Destas coisas que demoram muito para criançar o verbo.
Escuta-se o avô dizendo:
- Devolva o meu chapéu.
E nenhuma criança duvida da verdade de voltar-se ao velho.
Outro menino pergunta:
- Mãe você está brigando com o pai?
Ao que se ouve:
- Estamos na conversa.
O menino não sabe dizer se o que se sente seja:
O que se ouve dos que dizem serem simples ou o que se sente naquilo que se escuta.

terça-feira, 15 de maio de 2012

Não adiantava frear.
As palavras vinham em paródia,
em paráfrase,
em estado de cópia.
O poeta gritava:
- Pare imediatamente com isto: é meu o poema.
Nada fazia o rio voltar-se para atrás:
revoltado os dedos do escritor-copista caminhava numa velocidade
impossível de acompanhá-la com os pensamentos de dentro.
Os dedos agora pensavam de maneira emancipada da cabeça
e daí foram logo dizendo:
Dentro do pasto tinha uma vaca.
Tinha uma vaca dentro do pasto.
Tinha uma vaca
Dentro do pasto tinha uma vaca.
Nunca me esquecerei desse acontecimento
na vida de minhas retinas tão fatigadas
Nunca me esquecerei que dentro do pasto
Tinha uma vaca
Tinha uma vaca dentro do pasto
Dentro do pasto tinha uma vaca.
A vaca de dentro.
Disseram ao homem:
- Larga a mão de olhar para o pasto. Veja o espaço.
O homem achou aquilo frustrante, e sentiu raiva.
O resmungo dava a mão ao passado infantil:
- Não pode.
Depois de dias e noites, o homem chegou ao espaço.
De lá, viu a cerca da vaca e pensou:
- A revolta é tudo aquilo que faz a gente voltar para isto que nos faz paralisar.
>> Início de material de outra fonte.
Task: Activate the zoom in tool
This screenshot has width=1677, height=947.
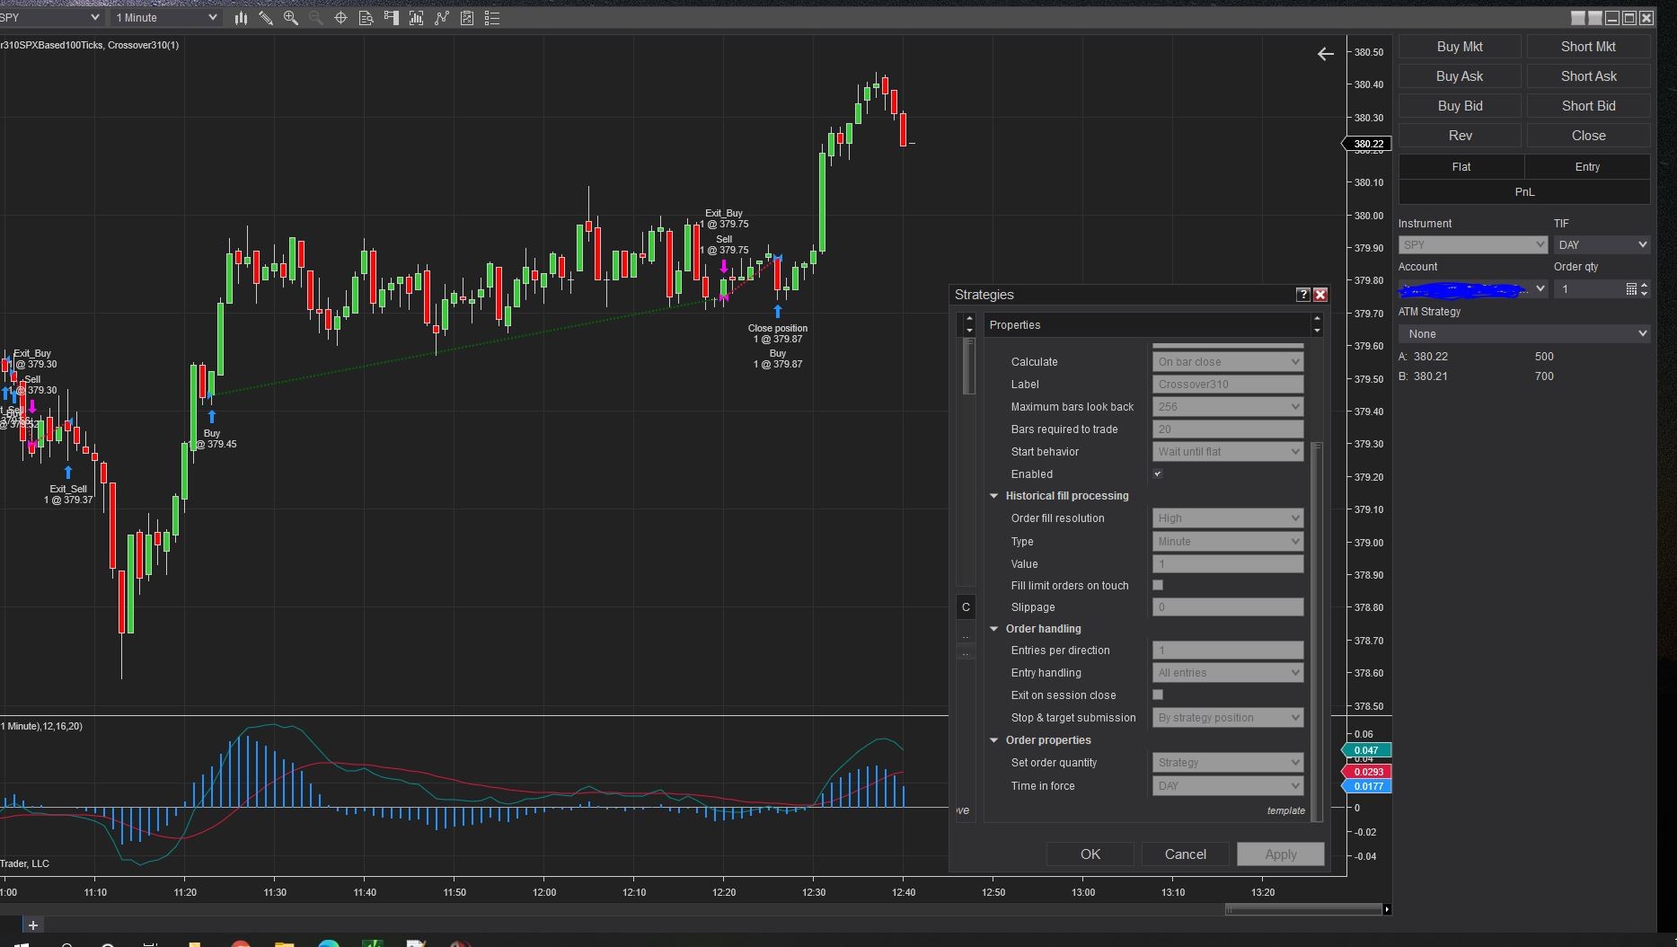Action: 290,17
segunda-feira, 14 de maio de 2012

Hoje, Sueli não quis conversar.
O homem não entendeu.
Todos que por ali passavam diziam:
- Transbordou.
Sueli tinha bordas.
Bordou até a linha do tempo, até a linha do pensamento, até a linha de pesquisa, até a linha da agulha mesmo. Outro dia, disseram para o escritor que Sueli é nada mais do que um chão como outro qualquer.
- Sabe, cada um tem seu chão, porque senão não agüenta: morre.
O antônimo de chão é abismo.
O escritor ficou abismado com aquela queda e quebrou a palavra.
(tempo despencando de si)
Estes dois pontos depois da frase, é a coisa que a frase quis dizer, não é a moral da história.
Na tentativa de explicar-se para si mesmo o narrador diz:
(vale lembrar que os dois pontos aqui precede os três aprendizados do escritor acerca dos dois pontos)
O escritor acreditava que os dois pontos em geral, ou evocam a fala de alguém ou significam dito de outro modo aquilo que a frase já dizia.
O escritor aprendeu que os dois pontos não têm nada a ver com o que sempre acreditou.
O escritor aprendeu que os dois pontos são o que a palavra tenta dizer e não consegue e que só com os dois pontos ela desembesta a dizer alguma coisa.
Morre, neste caso.
Voltando a Sueli, para não deixá-la abandonada aos delírios filosóficos:
Todos têm chão, mesmo os que consideramos mais limitados ou os que são restritos aos nossos olhos.
Todos estão articulados em alguma rede de sentidos que os fazem mais ou menos potentes em relação a tudo que de fato podem.
Este de fato da oração: vai saber o que é.
A pergunta do homem agora era:
- Será que enquanto escrevo sobre Sueli estou no tudo que posso?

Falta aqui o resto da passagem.